Ketua Aptisi Komisariat 2 Surakarta Ali Mursyid (kanan), Rektor Unsa Setiono (tengah) dalam acara workshop untuk dosen bahasa Inggris di Unsa, Jumat (7/9 - 2018) (Istimewa)
07 September 2018 15:19 WIB Ayu Prawitasari Solo Share :

Solopos.com, KARANGANYAR — Kemampuan bahasa Inggris mahasiswa harus diperbaiki. Salah satu indikator rendahnya kemampuan bahasa Inggris mahasiswa adalah skor TOEIC (Test of English for International Communication) rata-rata di bawah 400 sementara nilai maksimal 990.

Hal itu disampaikan Ketua Yayasan Perguruan Tinggi Surakarta Universitas Surakarta (Unsa) Astrid Widayani saat dijumpai Solopos.com seusai workshop untuk dosen bahasa Inggris PTS se-Soloraya bertajuk Peran Universitas untuk Membentuk Generasi Global di kampus setempat, Jumat (7/9/2018).

Dalam rangka meningkatkan kemampuan bahasa Inggris mahasiswa tersebut, PTS yang tergabung dalam Aptisi Komisariat 2 Surakarta menjalin kerja sama dengan International Test Center (ITC ).

“Jadi memang acara hari ini [Jumat] dalam rangka implementasi kerja sama atau MoU antara PTS yang tergabung dalam Aptisi Komisariat 2 dengan ITC sebagai lembaga yang sertifikatnya diakui secara internasional. Ada 14 PTS yang bekerja sama,” jelas Astrid yang juga Sekretaris Aptisi 2 sekaligus ketua panitia acara. Ke-14 PTS itu di antaranya, Universitas Setia Budi, Universitas Islam Batik Surakarta, STIE AUB, dan lainnya.

Menurut Astrid, nantinya lulusan Unsa dibeli surat keterangan pendamping ijazah (SKPI) sebagai bekal bekerja. SKPI bisa berupa hasil tes bahasa Inggris atau komputer.
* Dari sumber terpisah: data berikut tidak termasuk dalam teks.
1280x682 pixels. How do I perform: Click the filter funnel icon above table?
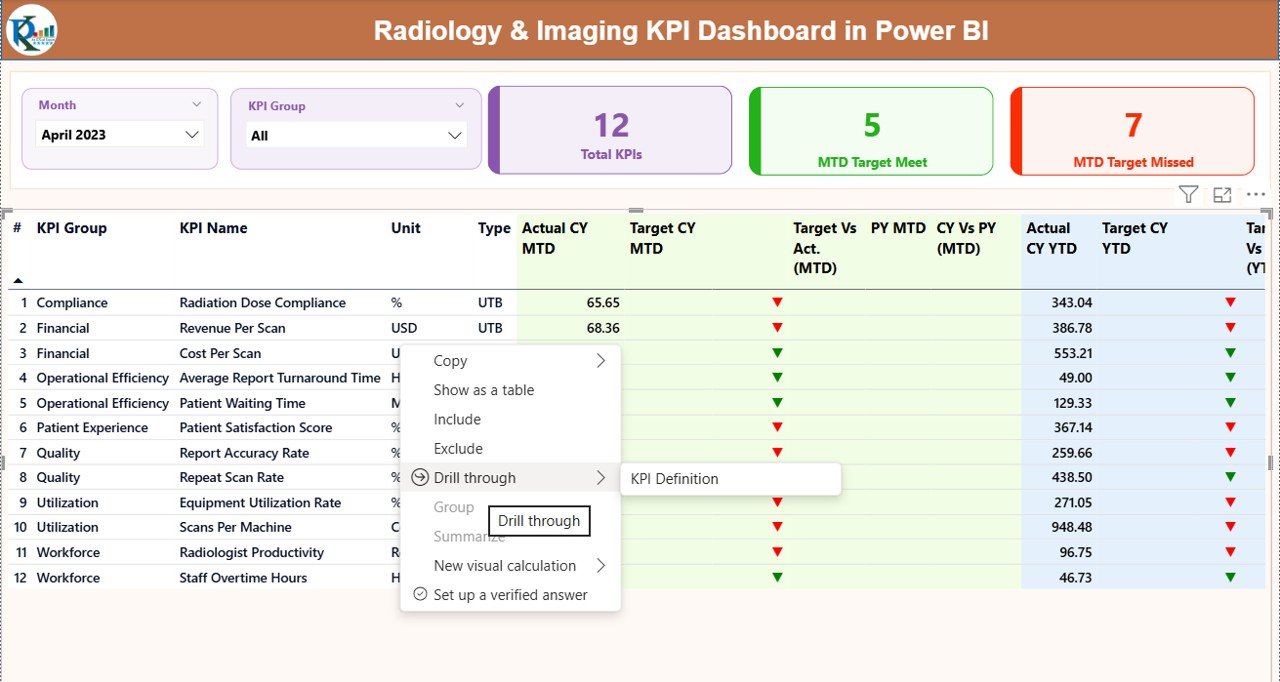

“Tes yang banyak dipakai untuk kepentingan bekerja di perusahaan multinasional maupun internasional itu sekarang TOEIC. Memang tes bahasa Inggris juga bisa dipakai untuk studi lanjut ke luar negeri, tapi itu biasanya yang TOEFL [Test of English as a Foreign Language]. Jadi untuk kepentingan bekerja menggunakan TOEIC,” jelas dia.

Astrid menilai kemampuan bahasa Inggris mahasiswa secara umum di berbagai PTS saat ini masih minim. Hasil tes TOEIC mahasiswa rata-rata masih di bawah 400 sementara nilai maksimal 900. Nilai aman untuk TOEIC adalah 700.

Workshop ini ditujukan dosen-dosen bahasa Inggris dalam rangka mempersiapkan diri menyelenggarakan tes di kampus masing-masing. Tesnya tentu saja bekerja sama dengan ITC. Dalam rangka itu, nah dosennya dulu yang sekarang dipersiapkan untuk kemudian meneruskannya kepada para mahasiswa. Inilah yang kami maksud dengan peran universitas membentuk generasi global,” jelas dia.

Hal senada disampaikan Dekan Fakultas Bahasa dan Sastra Unsa, Yunita Widiyantari. Menurutnya, dulu tes TOEIC yang diakui secara internasional hanya diselenggarakan perguruan tinggi negeri (PTN). Bekerja sama dengan ITC, kini PTS juga bisa menyelenggarakan secara mandiri.

“Kalau tesnya di lembaga biasa itu kan hasilnya belum tentu diakui. PTN dulu kan juga bekerja sama dengan ITC, nah sekarang PTS bisa juga,” jelas dia.